Well, the Proven Reserves Market Psychology Analysis Desk believes that a strong case of confirmation bias without the appropriate levels of due diligence is at fault. One can note the recent interview on BNN Bloomberg with the CEO of Cameco Tim Gitzel. While the topic of the interview was the news of the additional 7 units the Japanese government wants to see restarted by next summer, the only thing that Tim said directly addressing the Japanese market was “We have a team on the ground this week, talking to customers about their future needs”, which says nothing other than ‘we have people that speak Japanese’.
In fact, going back over the interview, it seems that CEO Gitzel actively tries to avoid what impact the Japanese restarts will have for Cameco. After not really answering it even when asked directly, he only gave the above quote after it was pointed out that Cameco was planning on restarting McArthur River even before these restarts were announced.
The broad market also asked no questions about why there has not been word from a single Japanese utility about fuel needs. More troublingly, there have been no questions concerning the fact that the Japanese are able to restart 7 reactors within 9 months without making a single order for new fuel or uranium of any kind; even when it commonly known that normally this process takes at least 2 years.

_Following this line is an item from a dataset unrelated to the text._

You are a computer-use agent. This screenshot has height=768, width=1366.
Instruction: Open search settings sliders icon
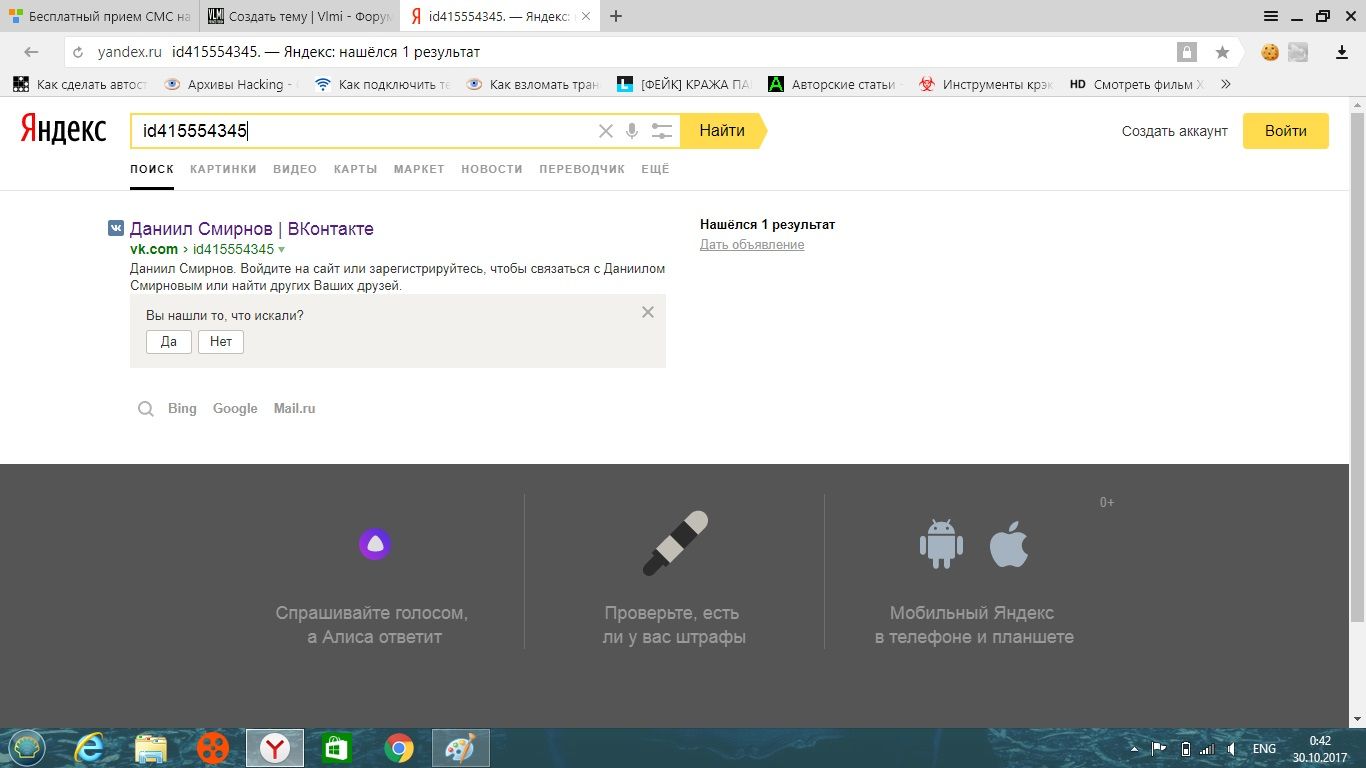coord(661,131)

Concerning the broad markets, here is what the Proven Reserves Market Dynamics Analysis Desk believes is occurring. Generally speaking, when the US10yr yield in the bond market is going up at a greater rate than the SP500, this has been a strong signal that the broad market is about to turn to a bear trend (red bars), following by a lower low and reversing back to a bullish trend when the yields in the US10yr pivot to a bearish trend (green bars).
In January and June of this year, Uranium equities generally traded down with the broad market, but in late May, briefly rallied against the bearish broad market before turning bearish as well and selling down with the rest of the market. Given that this recent rally is based on a narrative (that has no basis in reality) rather than solid fundamentals, it is up to you to decide if you conclude the market is about to turn to a more bearish trend.
The Proven Reserves Capital Allocation and Acquisition Planning Desk will be operating under a bid-discipline strategy, and will not chase a bullish trend that lacks the fundamental foundations. Patience is a virtue.
- Chapman.
As always, the disclaimer: Just remember - I am not your fiduciary, so all investments and your decisions concerning such that you choose to make are at your own risk.
From what I’ve heard/read, the bullish thesis around the Japan decision is based on the fact that they will no longer be selling their significant U holdings to the market. This has taken away an expected future supply.
It takes guts to be contrarian, keep it up! Just because all run in on direction it does not mean, they are right.